• _Exercise description_
Give the entries below as a JSON list of strings, one string per line and skipping blank lines, starting at the line with "Open the Organize dropdown menu" and ending at the line with "coord(56,673)". Leave the pictures out.

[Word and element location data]
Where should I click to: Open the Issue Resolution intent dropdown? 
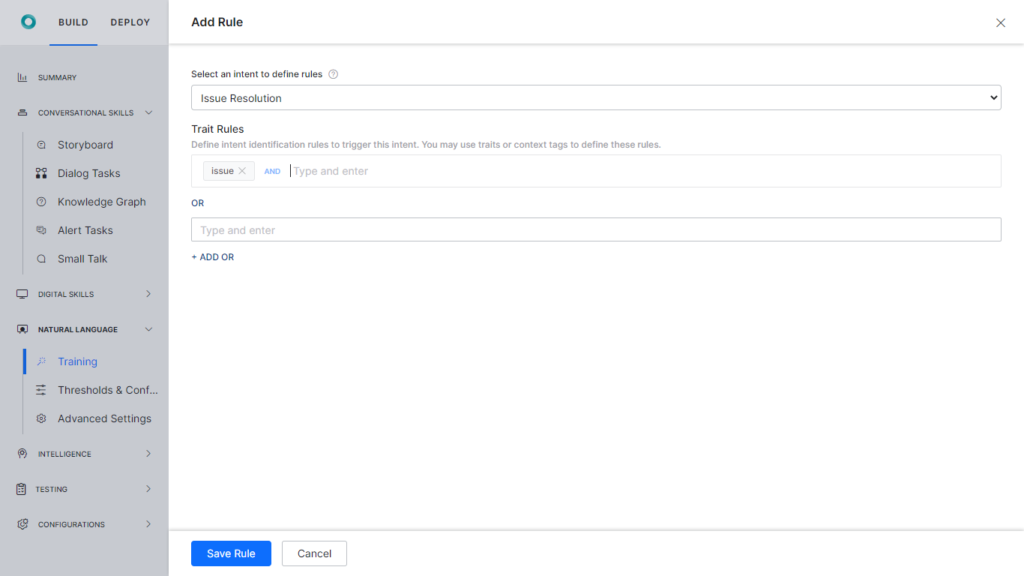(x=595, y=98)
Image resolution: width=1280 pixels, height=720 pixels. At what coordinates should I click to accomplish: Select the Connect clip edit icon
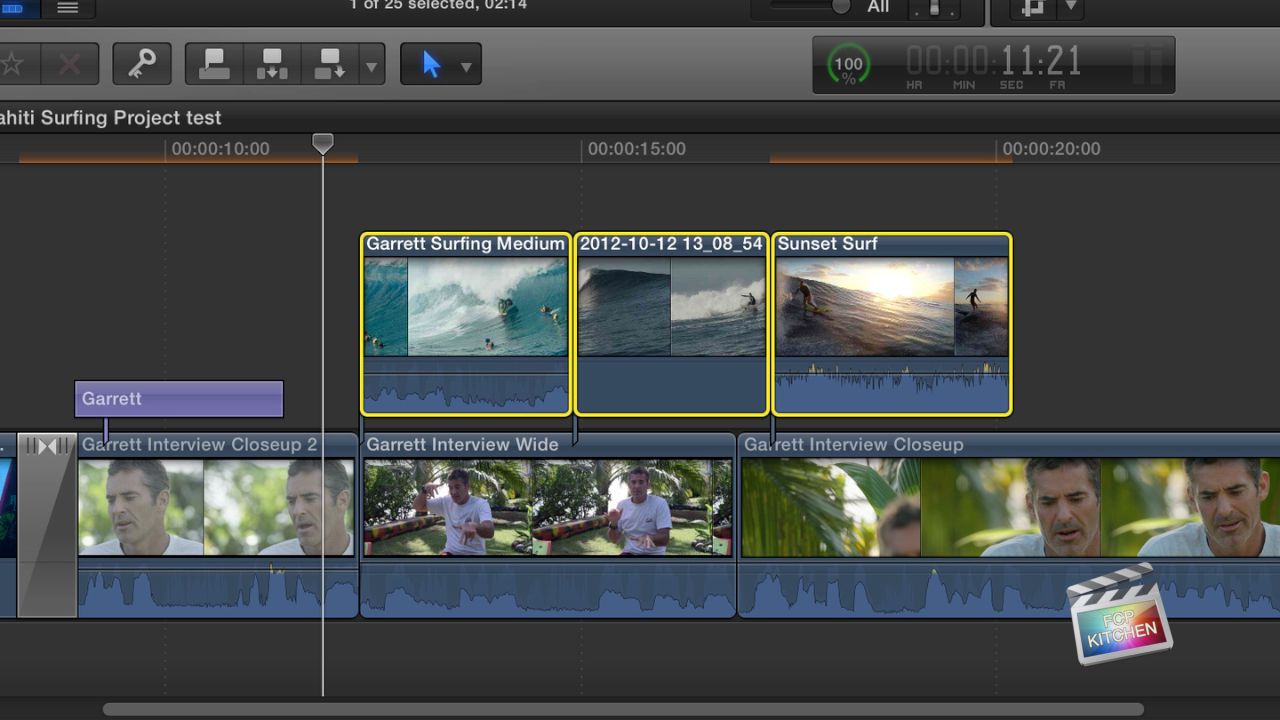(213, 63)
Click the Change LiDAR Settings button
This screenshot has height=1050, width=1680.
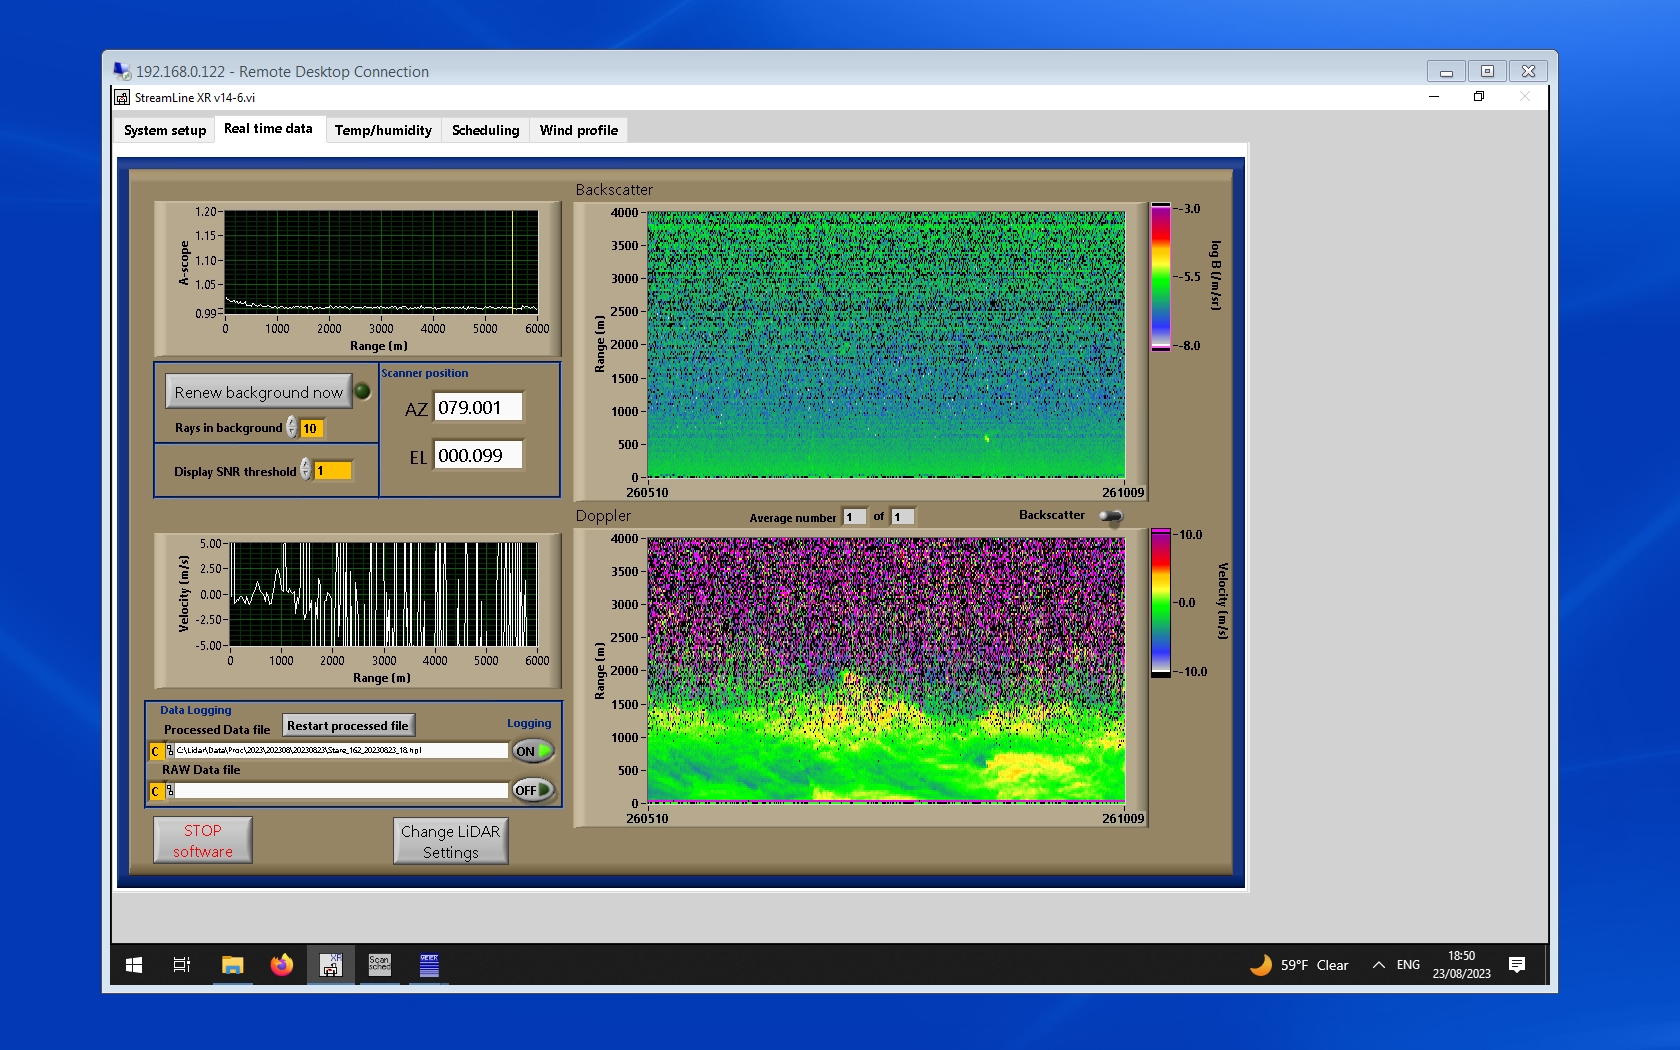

---

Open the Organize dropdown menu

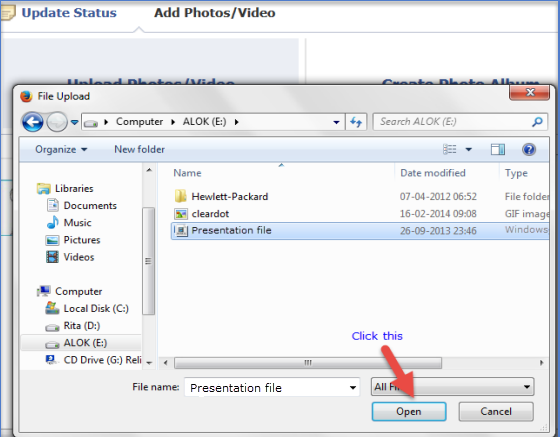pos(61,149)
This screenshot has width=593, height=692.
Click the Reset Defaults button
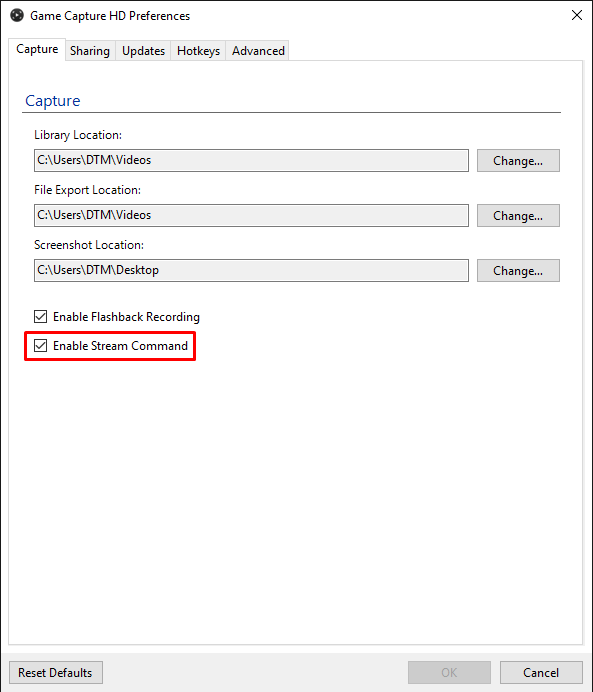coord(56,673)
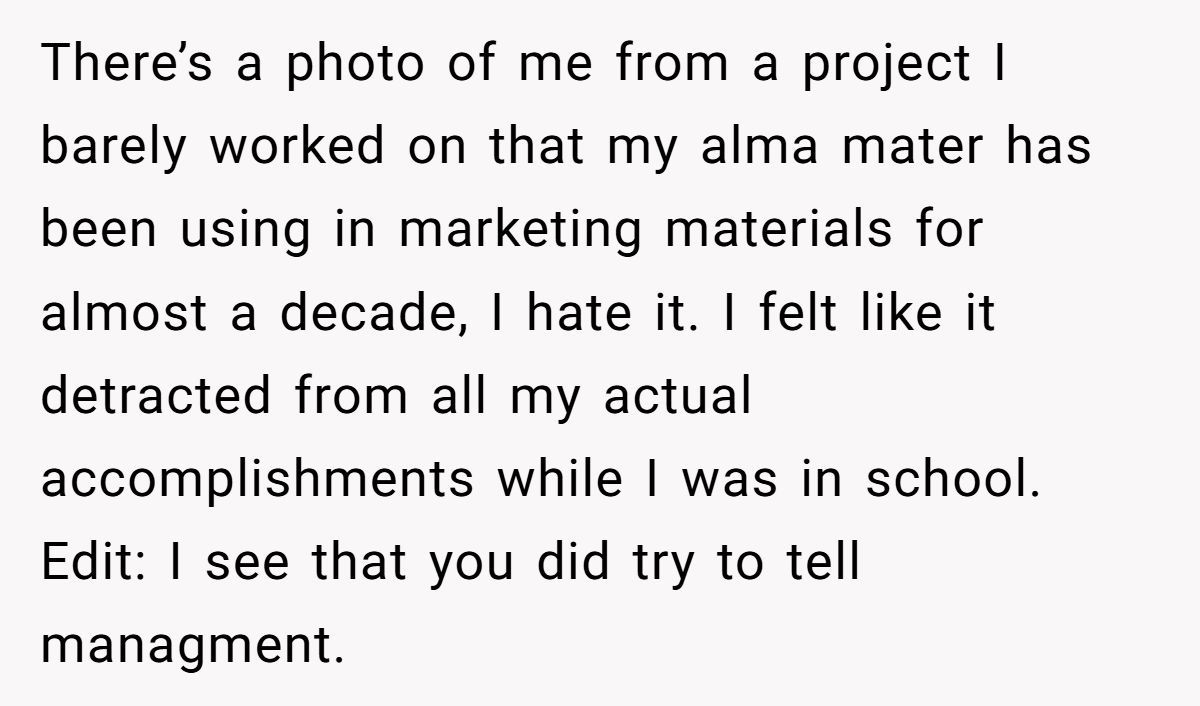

• _Exercise answer_
[
  "Open the Organize dropdown menu",
  "pos(61,149)",
  "This screenshot has width=593, height=692.",
  "Click the Reset Defaults button",
  "coord(56,673)"
]